Un’iniezione di “buonismo” tedesco, in apparente contraddizione con l’inflessibilità dimostrata finora da Angela Merkel e dalla Bundesbank, può poi trovare spiegazione negli enormi crediti che la banca centrale di Francoforte ha accumulato nei confronti dell’eurozona: circa mille miliardi, a un passo dal tetto previsto dal Target 2. Le cose non vanno meglio se si valutano i crediti dei privati. Non esiste esportatore tedesco che non vanti grossi crediti verso altri paesi dell’eurozona, a partire dal Sud Europa: il collasso bancario spagnolo, in particolare, potrebbe creare grossi problemi alle banche tedesche, assai esposte tra l’altro nel mattone di Madrid e dintorni.

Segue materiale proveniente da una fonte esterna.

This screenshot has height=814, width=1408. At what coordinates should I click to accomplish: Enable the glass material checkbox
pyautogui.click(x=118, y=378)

Insomma, anche dalle parti di Berlino si comincia a capire quel che John Maynard Keynes, in difesa della Germania sconfitta, aveva invano tentato di spiegare alle potenze vincitrici della Prima Guerra Mondiale: il debito non è il segnale di una punizione divina, semmai il frutto di un’attività congiunta di creditori e debitori che assieme devono intervenire per colmare i “buchi”.

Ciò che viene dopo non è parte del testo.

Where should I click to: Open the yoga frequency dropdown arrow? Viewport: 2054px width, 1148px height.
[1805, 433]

Per necessità, più che per volontà, concludono gli ottimisti, Berlino deve voltar pagina. Con cinque anni di ritardo. Il peccato originale, infatti, risale ai tempi del tracollo di Lehman Brothers, quando la Grecia sembrava ancora un’isola felice o quasi. Fu allora che la Germania disse no a un’iniziativa congiunta dell’Europa per fronteggiare la crisi legata al default della banca americana. Ogni Stato, sillabò in videoconferenza la Merkel, deve fare da solo. Fu un grosso errore, il primo segnale alla speculazione che si poteva andare all’assalto dell’eurozona a partire dai partner più deboli.

Questa politica suicida, che ha consentito guadagni favolosi alla finanza ombra che dispone di cds con cui manovra gli spread senza nemmeno muovere cifre sensazionali, ha portato l’Europa a un punto di quasi non ritorno. Sotto lo stress crescente i politici del Vecchio Continente hanno dato spesso pessima prova di sé: ultimo caso l’ostinazione spagnola a negare fino all’ultimo l’evidenza della crisi bancaria per non dover ricorrere all’aiuto dell’Ue vissuto come un cedimento alla Germania.

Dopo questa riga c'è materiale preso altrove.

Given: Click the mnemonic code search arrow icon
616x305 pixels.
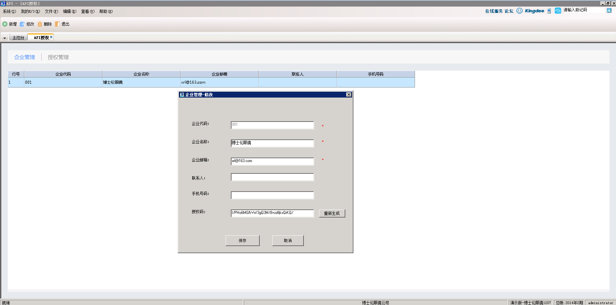Looking at the screenshot, I should pos(609,10).
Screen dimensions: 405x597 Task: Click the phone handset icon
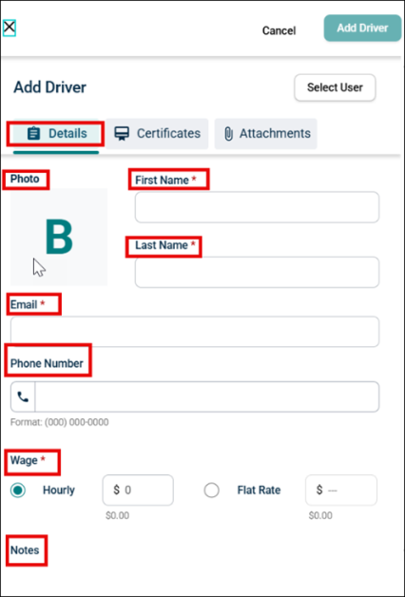coord(23,396)
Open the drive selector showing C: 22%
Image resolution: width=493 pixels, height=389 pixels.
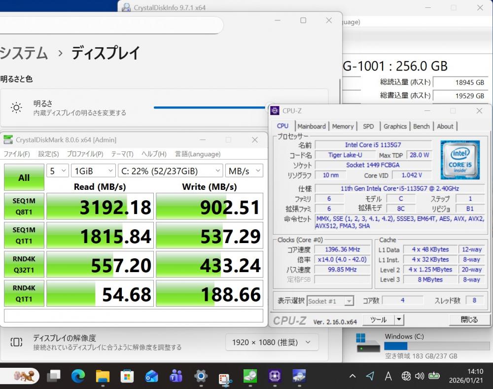tap(171, 171)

Oggi, forse, si volta pagina. C’è ancora tempo, purché i governi (e l’opinione pubblica) di tutta Europa sappiano fare un passo indietro. Tocca ai tedeschi, ma non solo. Tocca ai politici, ma non solo. Tutto sommato, pur con tutta l’ostilità che circonda l“impero tedesco”, come non ha esitato a definirlo George Soros, non sarebbe poi così male se il Vecchio Continente imitasse certi costumi teutonici, come dimostra lo stato dell’arte del football, al solito metafora efficace dello stato delle nazioni: l’Italia percorsa periodicamente da scandali e governata da dirigenti mediocri e imbelli; la Spagna che ha costruito, accanto a musei scintillanti (vedi la città della scienza di Valencia) due “invincibili armate”, Real Madrid e Barcellona a suon di debiti senza copertura; il Regno Unito, terreno di caccia e di shopping di autocrati russi e di emiri mediorientali che fanno rotta anche verso Parigi. Poi c’è la Germania, competitiva ma con bilanci solidi. Un esempio da meditare in vista dei veri campionati d’Europa, quelli che a fine giugno dovranno stabilire se è possibile sperare in un futuro condiviso e pacifico tra i popoli del Vecchio Continente.